(ENTRIES SHOWN Opens)

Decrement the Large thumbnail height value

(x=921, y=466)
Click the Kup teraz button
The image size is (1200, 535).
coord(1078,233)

(ENTRIES SHOWN Closes)
(ENTRIES SHOWN Opens)

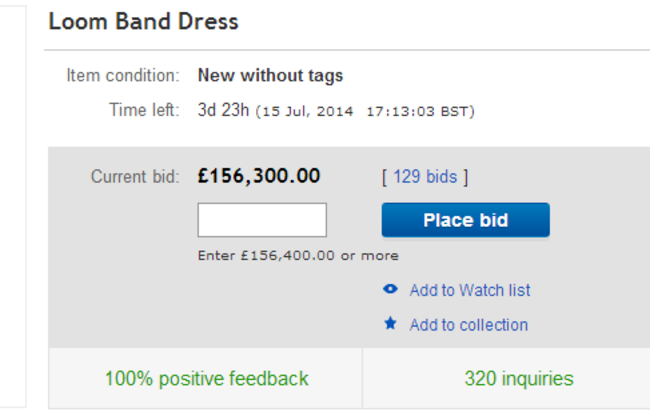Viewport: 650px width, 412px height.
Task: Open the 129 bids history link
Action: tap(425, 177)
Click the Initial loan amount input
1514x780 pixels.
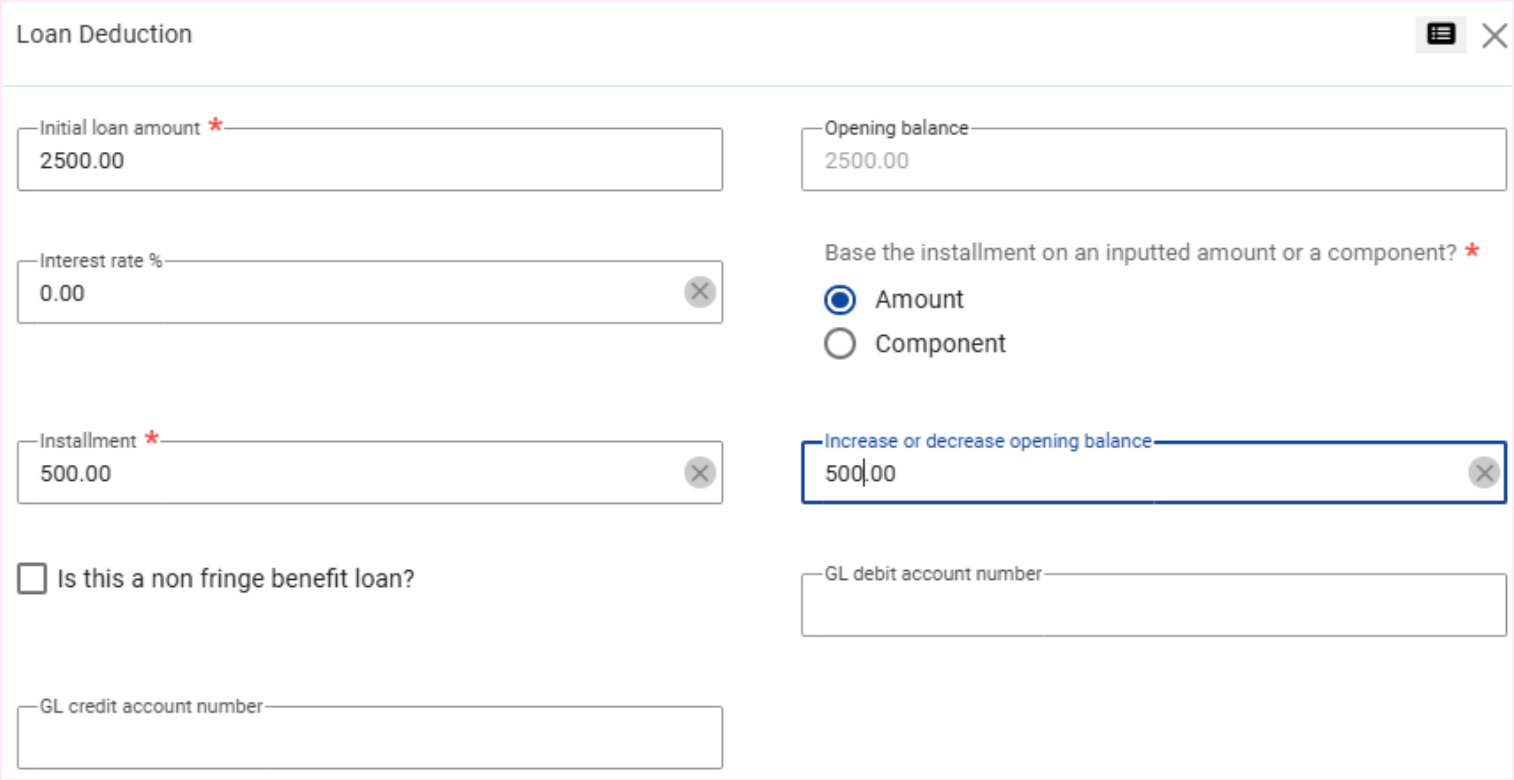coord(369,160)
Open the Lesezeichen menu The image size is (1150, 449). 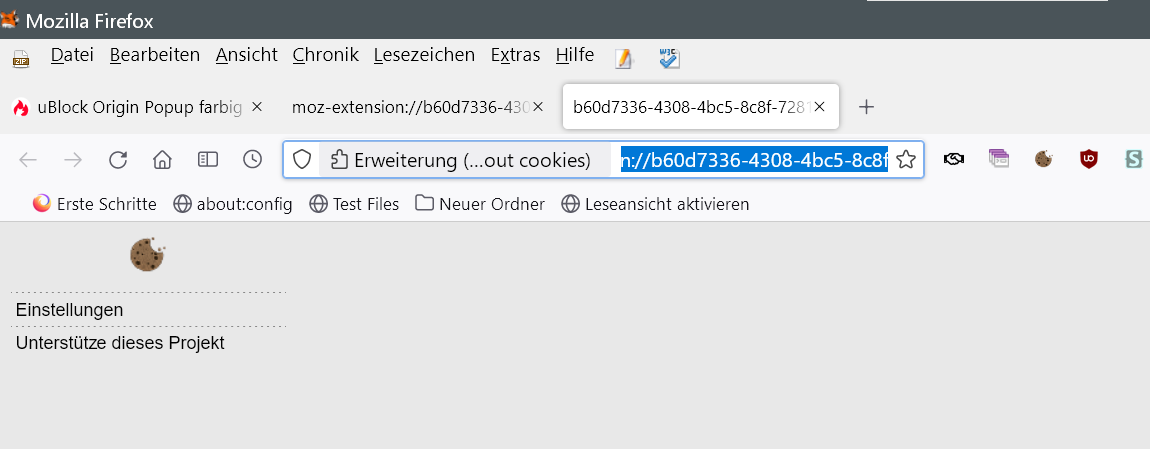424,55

(ENTRIES SHOWN Closes)

Reply with nothing but a number: how many lines of the entries above contain the string "Click"?

2